5) Role of the EU subsidiary or branch

The EU subsidiary or branch is responsible for:

  • Publishing the parent company’s sustainability report in the EU,
  • Ensuring it is accessible to the public.

6) Assurance requirements

The report must undergo limited assurance.

7) Timeline

The obligations for third‑country undertakings apply later than for EU companies, with reporting expected to begin 2029 for financial year 2028.

8) Purpose of the rules

  • Ensure level playing field between EU and non‑EU companies.
  • Provide investors with comparable sustainability data.
  • Prevent regulatory arbitrage by large non‑EU groups operating in the EU.

9) When Can an EU Subsidiary Be Exempt from Sustainability Reporting?

Article 19a(9) of the CSRD also sets out when an EU subsidiary can be exempt from preparing its own sustainability statement.

In short: a subsidiary doesn’t need to report separately if it is fully covered by its parent company’s consolidated sustainability report.

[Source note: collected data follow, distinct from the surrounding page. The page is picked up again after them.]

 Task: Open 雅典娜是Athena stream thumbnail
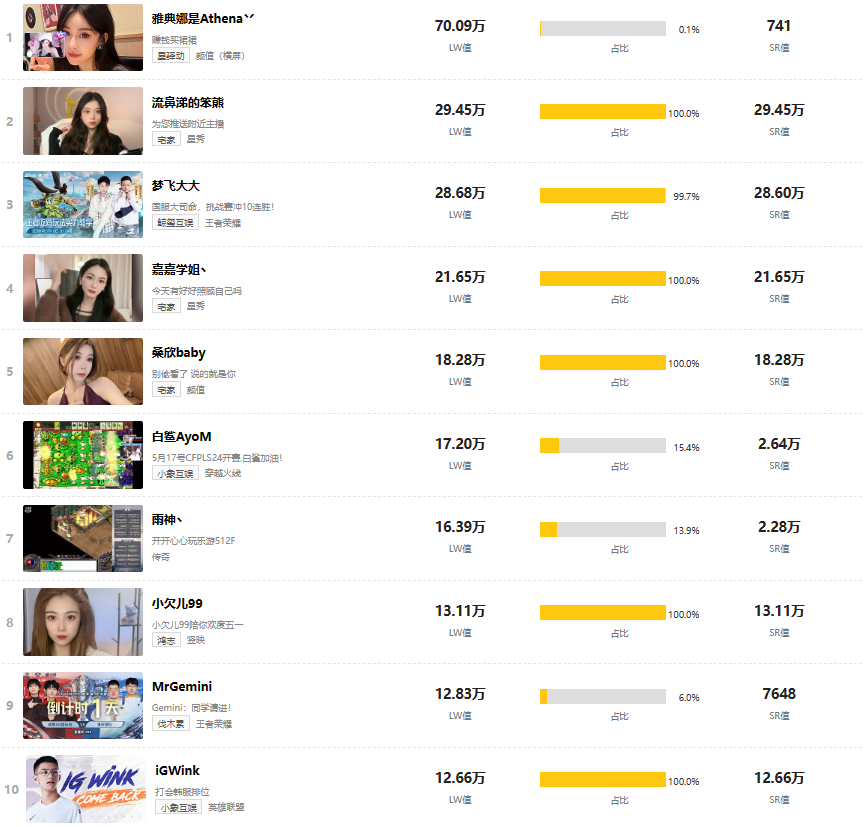[83, 37]
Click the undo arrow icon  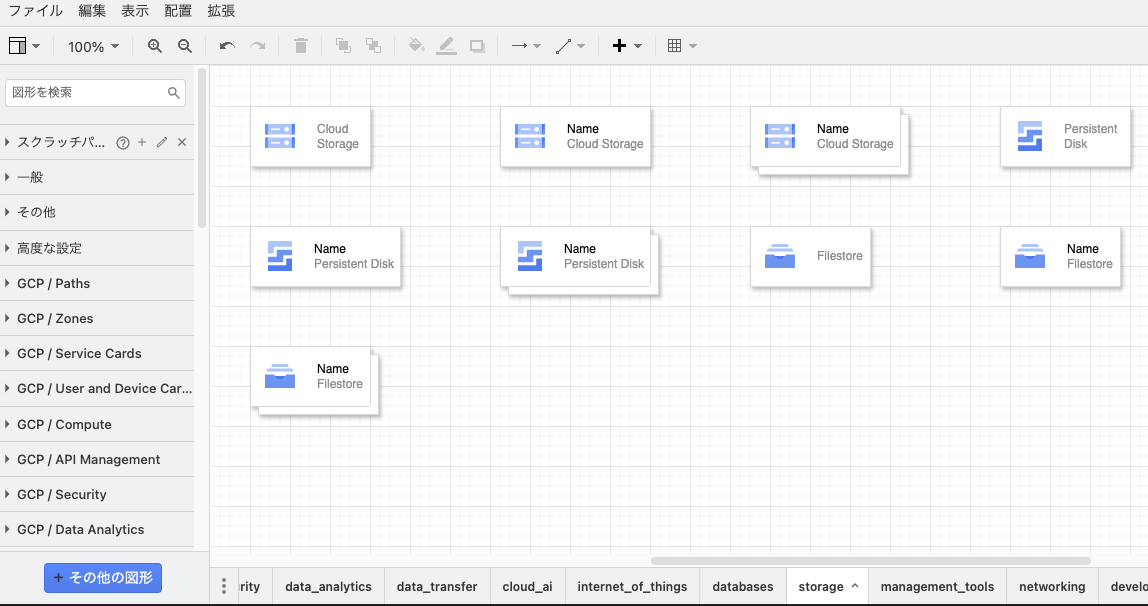tap(227, 46)
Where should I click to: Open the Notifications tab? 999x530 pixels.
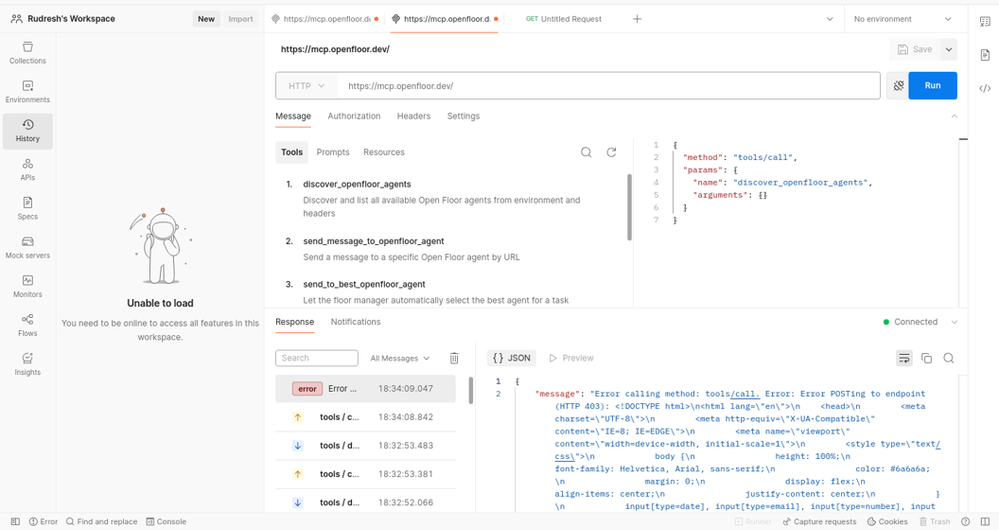(356, 322)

When the exemption applies

An EU subsidiary can rely on the parent company’s reporting if:

  • The parent (EU or non‑EU) publishes a consolidated sustainability report that includes the subsidiary.
  • That consolidated report follows EU sustainability reporting standards (ESRS) or is deemed equivalent to them.
Conditions the subsidiary must meet

To use the exemption, the subsidiary must include in its own management report:

  • The name and registered office of the parent company.
  • Weblinks to the parent’s consolidated sustainability report and its assurance opinion.
  • A clear statement that the subsidiary is exempt from preparing its own sustainability report.
Additional rules for non‑EU parent companies

If the parent is outside the EU:

  • Its consolidated sustainability report and assurance opinion must be published in line with EU rules.
  • The subsidiary must still disclose the EU Taxonomy Article 8 indicators for its own EU activities, either in its own management report or within the parent’s consolidated report.
  • Why this matters: Article 8 of the EU Taxonomy requires companies to disclose KPIs such as: Taxonomy‑eligible and aligned turnover, CapEx and OpEx. These KPIs must still be visible for the EU‑based activities, even if the parent handles the rest of the sustainability reporting.
  • In other words: Even when a non‑EU parent covers the group’s sustainability reporting, the EU subsidiary cannot “disappear” from the EU Taxonomy. Its EU activities must remain transparent and compliant.
Language requirements

Member States may require the parent’s consolidated report to be published in a locally accepted language, with translation if needed.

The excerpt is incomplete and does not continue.